Ce mouvement religieux « peu enraciné et multisitué » selon le qualificatif de Clara Mafra (1999), est donc actuellement installé dans une dizaine de pays d’Europe de l’Ouest où, à l’exception du Portugal et de l’Espagne, il recrute et gagne presque exclusivement les populations migrantes en provenance des régions les plus diverses du Tiers monde. Il s’est ainsi donné pour objectif de créer un lieu symbolique qui lui permette d’accueillir la diversité des origines de personnes qui partagent néanmoins les mêmes difficultés de vie et qui souffrent, par déracinement, d’une certaine anomie[26]. On constate qu’en Europe comme au Brésil, elle s’affirme, d’une part, à travers un discours religieux qui incite les gens à « positiver » les moindres événements de leur vie et, d’autre part, à travers une créativité liturgique qui lui est particulière et qui la distingue des groupes néo-chrétiens concurrents. Cette liturgie est, comme on l’a vu, un espace dont la dualité permet d’articuler des moments communautaires de prière partagée et des plages d’expression individuelle qui mettent en jeu le corps et que l’on pourrait appeler, avec Roger Bastide, du « sacré sauvage ».

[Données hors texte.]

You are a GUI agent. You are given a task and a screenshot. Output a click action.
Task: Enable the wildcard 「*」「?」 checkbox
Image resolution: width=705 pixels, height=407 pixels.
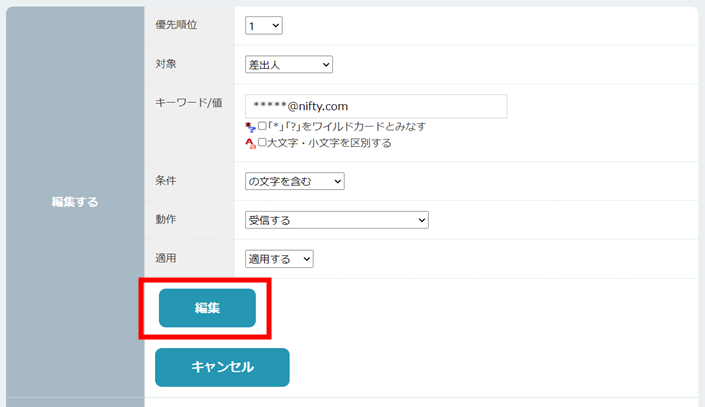tap(262, 127)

En effet, dans son dernier ouvrage paru en 1975, soit un an après sa mort, Bastide nous livrait diverses réflexions sur les dynamiques de changement qu’il avait pu observer dans l’univers social et religieux de l’époque (années 1960-1970). En particulier, il mettait l’accent sur ce qui lui apparaissait, à travers le mouvement hippie, comme une « nouvelle recherche passionnée du sacré chez les jeunes » et sur l’inadéquation existant entre cette exigence d’expérience religieuse personnelle et les cadres institutionnels qui s’offraient à eux. On s’aperçoit aujourd’hui que les transformations qui commençaient à se faire jour il y a plus de trente ans sont allées en s’accentuant depuis et que la quête individuelle du sacré atteint non seulement les indigènes des sociétés occidentales mais tout autant, sinon plus, ceux qui s’y trouvent projetés par la misère ou la violence de leur pays d’origine. Pour ces migrants, le « sacré domestiqué » qui les a aidés à se construire n’est plus d’un grand secours dans les pays où la vie les a menés. C’est pourquoi ils recherchent des lieux où ils peuvent exprimer un « sacré sauvage », cette « création pure » qui, nous dit Bastide, « se situe dans le domaine de l’imaginaire et non celui de la mémoire » (ibid. : 215) et qui permet à celui qui s’y plonge de contester tout ensemble l’ordre social environnant et ce que le système a fait de lui en tant qu’individu. L’Église Universelle du Royaume de Dieu est l’un de ces lieux parce qu’elle fournit, d’un côté, un cadre institutionnel à travers la tradition biblique à laquelle elle se rattache et les rituels collectifs qu’elle organise et, de l’autre, une possibilité de catharsis qui permettra à la personne de se libérer, pour un moment, de ce qui l’étouffe en tant qu’individu. En outre, tant son nom que la réelle transnationalisation de la dénomination offre un horizon institutionnel très large qui induit chez ses adeptes l’idée qu’ils ont leur place dans ce monde globalisé et que la dimension universelle les inclut également.